— Start Document segment —
# Water Buffalo Horn - questions



## W3DRM (Mar 17, 2009)

I am getting ready to turn a piece of CSUSA Water Buffalo Horn I picked up during the CSUSA group sale last January. The description in the CSUSA catalogue indicates it is stabilized.

This morning I was looking at the piece of horn and noticed it has several cracks that appear to go just about all the way through the horn, when viewed from each end. I did not notice them when I got it a couple months ago.


My questions are as follows:

If the horn is stabilized, as advertised, do I need to worry about the cracks or do anything special before or during the turning?
Should I soak it in cold water (as mentioned in several posts) before turning? My thinking here is that if the horn is stabilized then soaking it isn't going to help at all or very little at best.
This is my first piece of buffalo horn to turn so I want to be a bit cautious before I start. I have turned deer antler and had no problem at all with it other than the odor during turning...:bulgy-eyes:


----------



## TellicoTurning (Mar 17, 2009)

I doubt that the horn is stabilized... it's pretty dense stuff and I don't know how a stabilizing solution would penetrate.  I've never soaked mine and I've noticed several on IAP have recommended you do so., but I do drill very carefully and slowly, watching the heat carefully.. even have dripped a little water in the drill hole as I drill for additional cooling.  If you have just hair line cracks, try some water thin CA before you start.  

I've only had one crack of the half dozen or so I've made... it was in a glass topped case at a show and the sun was shining into the booth and the case.. I lost about 6 pens that day because of the heat... I've pretty much given up on the glass cases, between breaking one glass and the heat problem, they're more trouble than worth to me now.


----------



## Russianwolf (Mar 17, 2009)

The odor is different. The odor from antler is like a tooth being drilled, while the odor from horn is like burning hair. One is bone after all and the other is hair.

As far as the stabilization is concerned, I'll have to defer to others as I've only turned a couple and do not know if they were stabilized or not. I did not soak them however.

The pieces I had, did have cracks in them, which I thought were normal for the material.


----------



## ed4copies (Mar 17, 2009)

I have purchased UNstabilized horn and sent it out to be stabilized.  I was told by a source I consider very knowledgeable that the horn could not absorb enough liquid to make stabilization viable.

As to cracking, I have made MANY buffalo horn pens that cracked.  I finallly made a cigar pen that I use, myself.  Keeping it in my pocket, or on my desk, it has done fine.  I believe the others cracked due to the changes in atmosphere (temp and Humidity) taking them from show to show.
— End Document segment —
— Start Material —
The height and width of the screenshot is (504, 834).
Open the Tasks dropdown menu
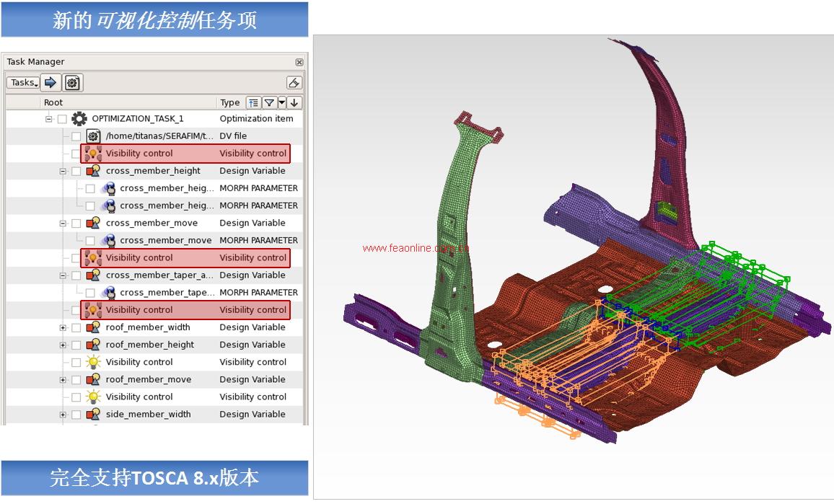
— End Material —
# [Written instruction 1]
In the water buffalo horn thread, what does Russianwolf say the odor from turning horn is like?
# [Written instruction 2]
List every username that posts in the water buffalo horn thread.
# [Written instruction 3]
Pick up the water buffalo horn thread from the point where it stops.

# [Exercise result 1]
Burning hair.

# [Exercise result 2]
W3DRM, TellicoTurning, Russianwolf, ed4copies

# [Exercise result 3]
While I realize I have not ANSWERED your question, I hope this will give you some insight to the nature of your horn.


----------



## skywizzard (Mar 17, 2009)

Don,  I turned the CSUSA Water Buffalo Horn recently.  I did not soak, but I didn't have any cracks as you described.  It appeared a little "ragged" when I first started turning but finished nicely.  It says stabilized, but really doesn't look like stabilized.   Stinks something terrible while turning.  Be sure to use mask or good dust collector


----------



## W3DRM (Mar 17, 2009)

Thanks for the replies. Here is the CSUSA catalogue description of the Water Buffalo Horn item # 348-0100:

*Water Buffalo Horn Pen Blank*

*Water buffalo horn is ideal for creating unique, custom pens. The subtle pattern with an occasional light streak gives a unique look to this material. It's easy to turn and very dense so it takes detail very well. Water buffalo horn is stabilized for durability and is moisture resistant. It finishes nicely and takes standard finishes. These pen blanks are 3/4" round by 5 1/4" long. Blanks require drilling.*

Am going to give it a try this morning. Will let you know how it comes out. I do have a good mask and DC. Hope they help keep the smell to a minimum...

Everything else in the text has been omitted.